In the code below I'm trying to get the 'proid' value and 'uim' value for each row of a dataframe. I'm trying to parse the first and second values from the 'proid' value and use them to create a new directory for each record. So for example for the first record it would create the directory '/stuff/_place/1/2' for the second record it would be '/stuff/_place/2/2'. The problem I'm running in to is that it's just creating directories 1 through 9, that's '/stuff/_place/1' to ''/stuff/_place/9', even though many of those numbers aren't present in the records in the dataframe. Does anyone see what the issue is and how I can accomplish my original goal?

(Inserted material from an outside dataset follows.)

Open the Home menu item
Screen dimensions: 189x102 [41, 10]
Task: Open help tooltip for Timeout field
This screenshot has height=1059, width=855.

The code worked correctly when I tested it for just the first record in the dataframe using .iloc[0] like the commented out code below. It started producing the extra directories when I tried using iterrows like the example below.
How to iterate over rows in a DataFrame in Pandas?
Code:
# iterows through whole data frame
sampleDf=testDf
for index, row in sampleDf.iterrows():
pid=row['proid'] #sampleDf['proid'].iloc[0]
ImgUrl=row['uim'] #sampleDf['uim'].iloc[0]
# file path where images stored
basePath=‘/stuff/_place/‘
# 1st digit
dig1=str(pid)[0]
# 2nd digit
dig2=str(pid)[1]
# checking if directory exists and making new directory if it doesn't
directory=basePath+dig1+'/'+dig2
if not os.path.exists(directory):
os.makedirs(directory)
Data:
proid uim
123 red
224 veg
456 fog